Exercise goal ->
What follows is a set of records. Copy them exactly and leave out the images.

(Pixel coordinate grounding data)
====
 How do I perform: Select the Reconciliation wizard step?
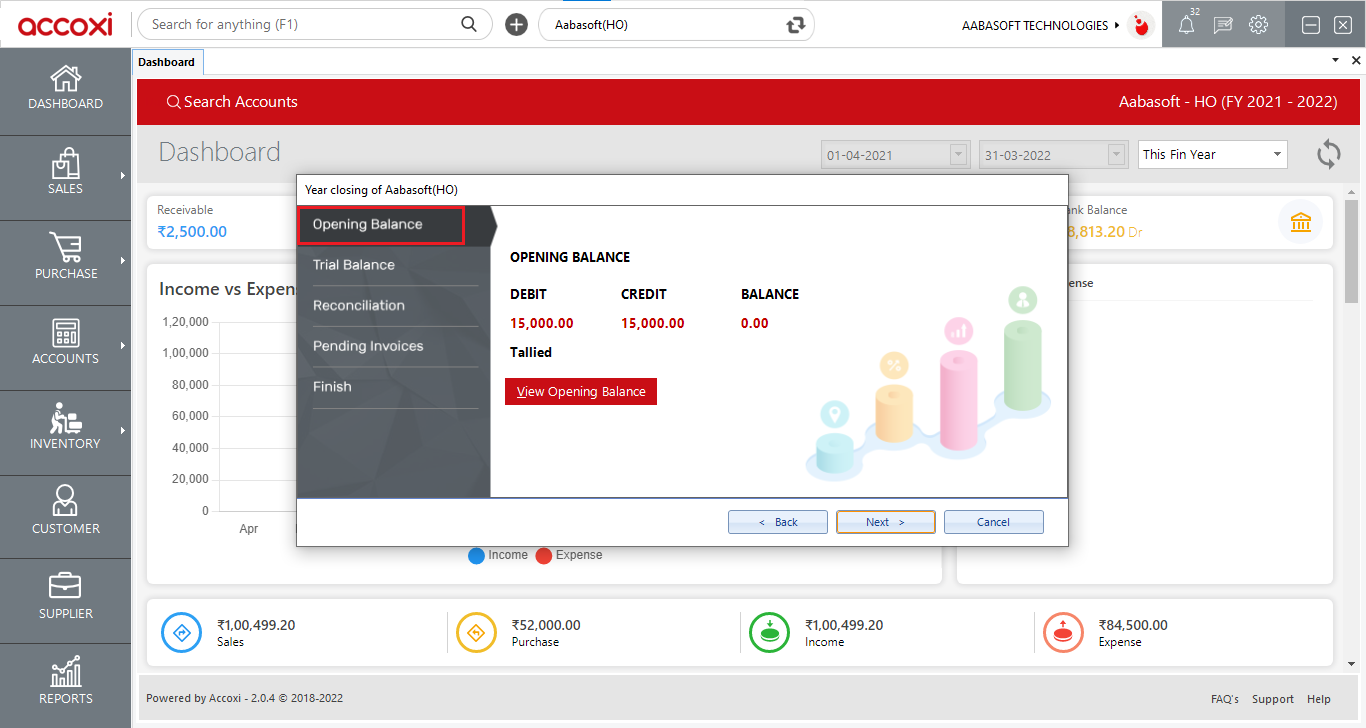(359, 306)
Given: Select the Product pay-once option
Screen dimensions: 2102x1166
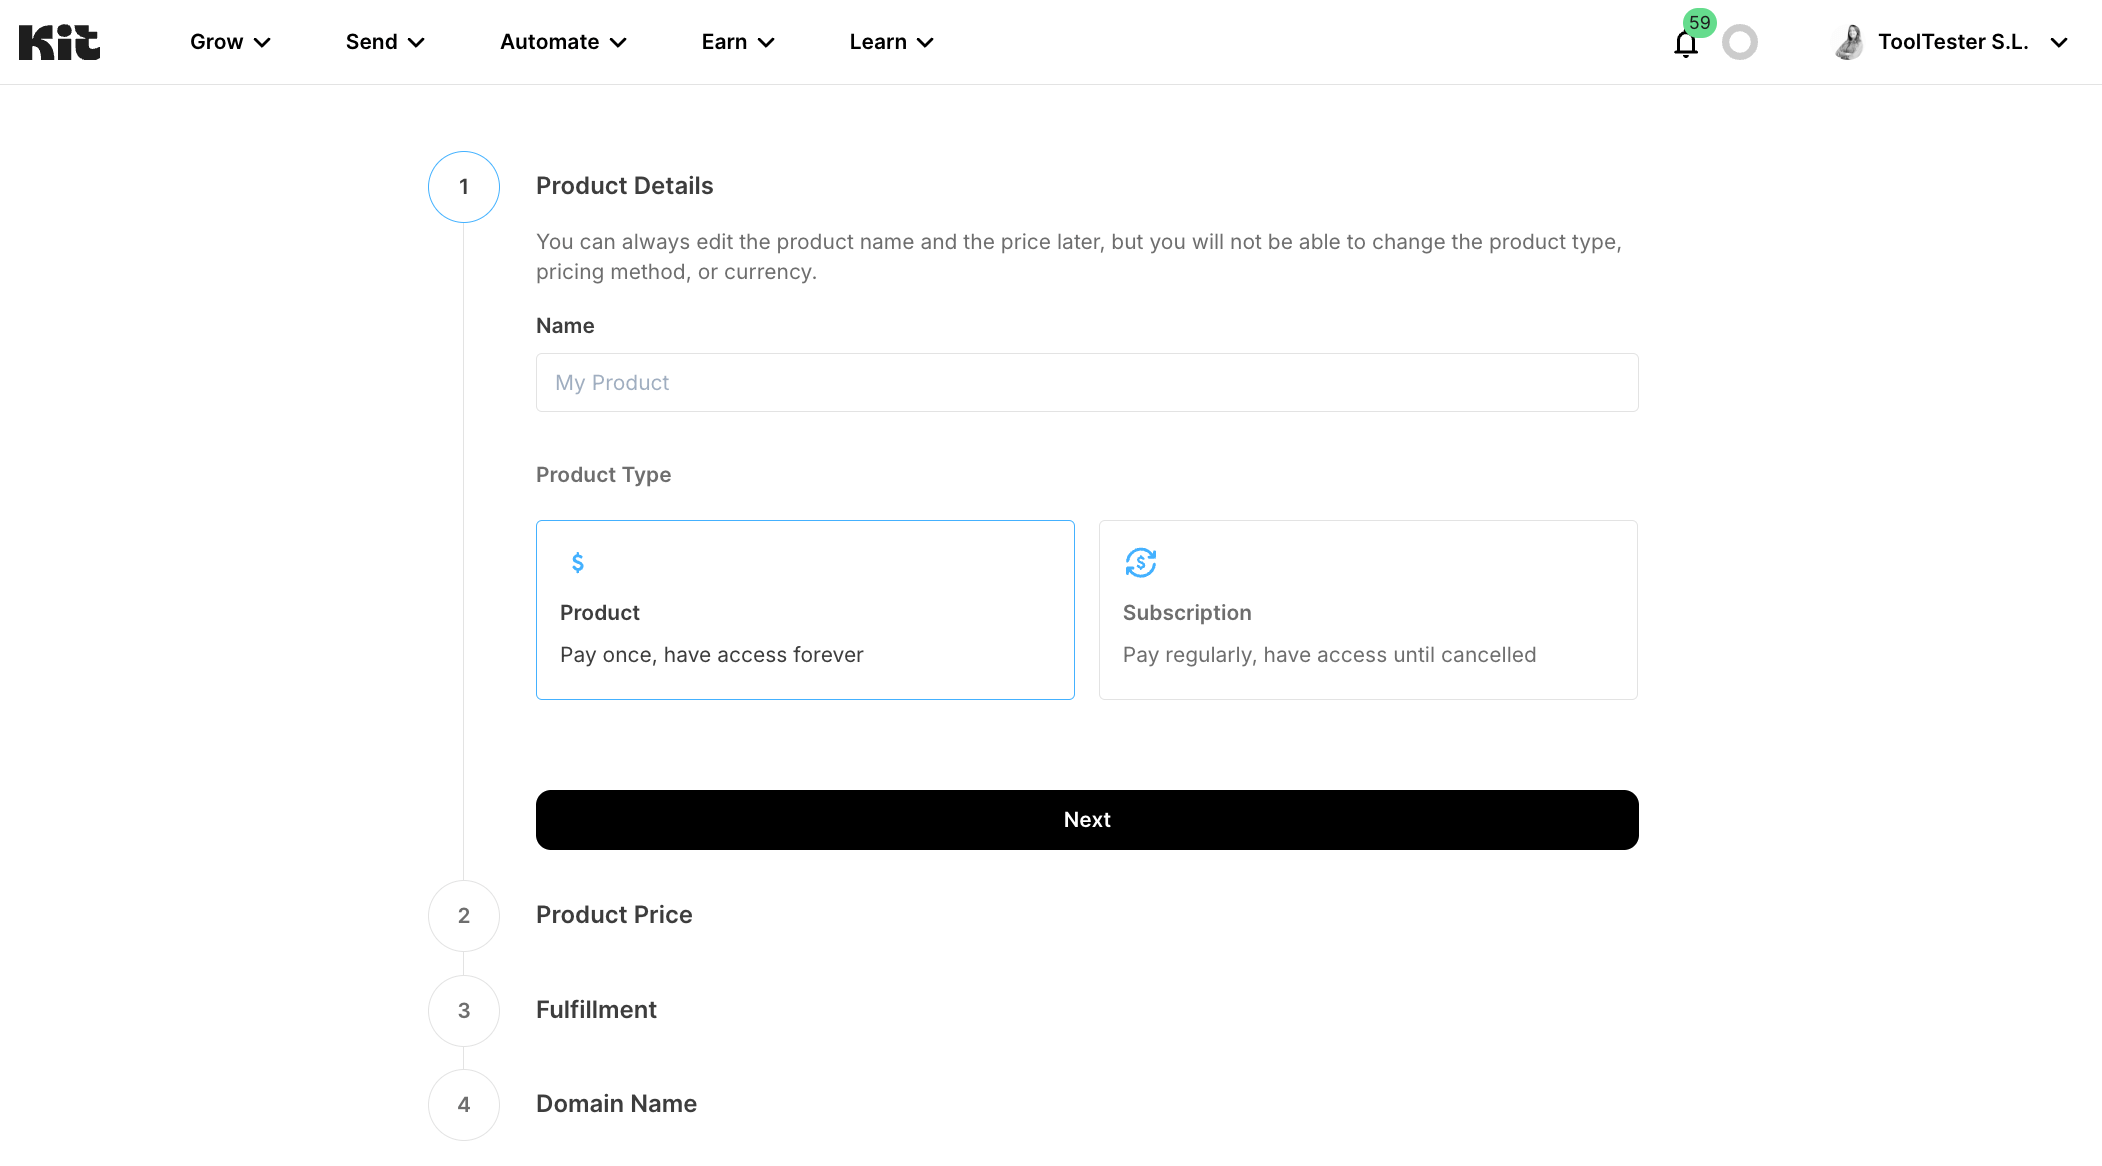Looking at the screenshot, I should tap(805, 610).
====
Completed task ->
 How do I perform: Select the Reconciliation wizard step?
(359, 306)
Given: Select the Product pay-once option
Screen dimensions: 2102x1166
Looking at the screenshot, I should tap(805, 610).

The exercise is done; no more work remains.